NTP Server for iPads

JKling
New Contributor III

Is there a way to push out a new NTP server address to iPads?

Our ISP has blocked access to all NTP servers in an attempt to mitigate exploits in the NTP protocol (there excuse) and the only on I have access to is theirs.

I was looking around and could not find a way to push out a new server address...

7 REPLIES 7

nevens
New Contributor

Knowing the contextual need for ntp on an iPad would be helpful. Are you developing time-sensitive applications? What you're describing, I believe, would require a client app on the iPad, if you're using strict NTP. It would require lots of check-ins over a period of time.

bentoms
Release Candidate Programs Tester

I think they use time.apple.com, you can try & create a DNS entry pointing to another NTP.

But I verify, have a nose at your firewall logs for outbound UDP port 123 traffic from an iPad.

gachowski
Valued Contributor II

Our iPad guys couldn't find anyway to set a preferred time server in iOS...

C

John_Wetter
Release Candidate Programs Tester

I agree with @bentoms, you will likely have the best luck just using internal DNS to make it work. @nevens, there are lots of good reasons to make sure NTP is working... First in a student 1:1 environment is just to keep the time right on the iPad. You'd be surprised how much chaos can happen just from a few minutes delta on the times of iPads in a classroom.

Damien
New Contributor

Similar to @bentoms we have created zones with an Host ( A ) record in each with no host just an IP address pointing to your internal NTP server for the following domains

time.asia.apple.com
time.apple.com
time.euro.apple.com

We have been using this method successfully for a number of years now.

jarednichols
Honored Contributor

iOS uses time.apple.com and there isn't a way to change it on the device itself.

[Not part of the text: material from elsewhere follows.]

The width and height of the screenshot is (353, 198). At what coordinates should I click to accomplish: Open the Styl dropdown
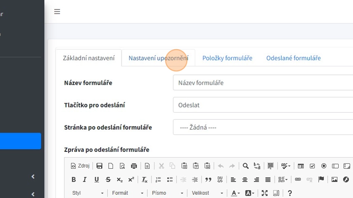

DNS redirection is likely your best bet until your ISP understands that it's not their job to filter your internet access.

DrRossJohnson
New Contributor

I use DNAT in my nftables firewall to redirect internal NTP clients to my NTP server.  In contrast to the DNS solution, this allows me to ping and/or to access other ports on external NTP servers (if they allow it), doesn't require me to hunt down all the rebellious NTP clients on my network while new devices are added, and it keeps my DNS server simpler.